Here is a good summary of the state of affairs when it comes to healthcare fraud and compliance. The bottom line is it continues to be a high priority for government.
- Follow the money. For fiscal year 2015, Congress more than doubled the funding of the government’s Health Care Fraud and Abuse Control program to $672 million. The HCFAC, as it were, was created under HIPAA to join the Department of Justice and Department of Health and Human Services in leading efforts at all levels—federal, state, and local—to address healthcare fraud, waste, or abuse. The new funding means more money for agents, prosecutors, and data analytics, including predictive analytics, to help bring cases.
- Let the sunshine in. It may not be the Age of Aquarius, but the Sunshine Act has spotlighted the relationships among physicians and vendors, and CMS has begun to publish Medicare claims and utilization data. It’s the dawning of a new world, and the greater scrutiny and transparency suggest greater activity to come by plaintiffs both public and private. Which brings us to the next point.
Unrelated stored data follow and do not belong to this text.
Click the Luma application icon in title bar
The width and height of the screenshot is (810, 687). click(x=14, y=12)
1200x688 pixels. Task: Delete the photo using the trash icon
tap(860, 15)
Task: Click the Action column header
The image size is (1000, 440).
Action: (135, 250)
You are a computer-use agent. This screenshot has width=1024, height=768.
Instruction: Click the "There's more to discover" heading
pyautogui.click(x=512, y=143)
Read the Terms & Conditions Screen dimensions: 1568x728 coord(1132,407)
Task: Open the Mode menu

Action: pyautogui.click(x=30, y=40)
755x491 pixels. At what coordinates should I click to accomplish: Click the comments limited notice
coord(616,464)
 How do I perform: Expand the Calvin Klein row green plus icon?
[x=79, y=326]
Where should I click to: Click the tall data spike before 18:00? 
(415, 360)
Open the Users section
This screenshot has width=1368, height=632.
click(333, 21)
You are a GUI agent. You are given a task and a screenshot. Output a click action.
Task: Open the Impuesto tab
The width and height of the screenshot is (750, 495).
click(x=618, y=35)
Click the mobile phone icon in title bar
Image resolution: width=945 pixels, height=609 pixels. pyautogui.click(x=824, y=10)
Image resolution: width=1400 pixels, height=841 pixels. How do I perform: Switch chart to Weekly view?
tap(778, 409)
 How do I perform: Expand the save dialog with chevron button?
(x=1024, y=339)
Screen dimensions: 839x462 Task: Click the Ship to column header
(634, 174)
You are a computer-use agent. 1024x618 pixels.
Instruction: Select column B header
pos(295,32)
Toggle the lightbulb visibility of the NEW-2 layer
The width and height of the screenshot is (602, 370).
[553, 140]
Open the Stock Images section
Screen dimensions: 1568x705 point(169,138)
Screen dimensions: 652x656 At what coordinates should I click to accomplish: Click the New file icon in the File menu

- Listen for the whistle. In 1987, there were 30 whistleblower lawsuits brought under the False Claims Act; since 2000, the number’s closer to 400 per year, and the past two years have seen more than 700 apiece. Meanwhile, the Justice Department announced last fall that the criminal division would automatically review new whistleblower lawsuits alongside the civil division rather than wait for the civil division to refer a case for prosecution. In other words, the filing of a whistleblower lawsuit now opens, in essence, a parallel civil-criminal investigation.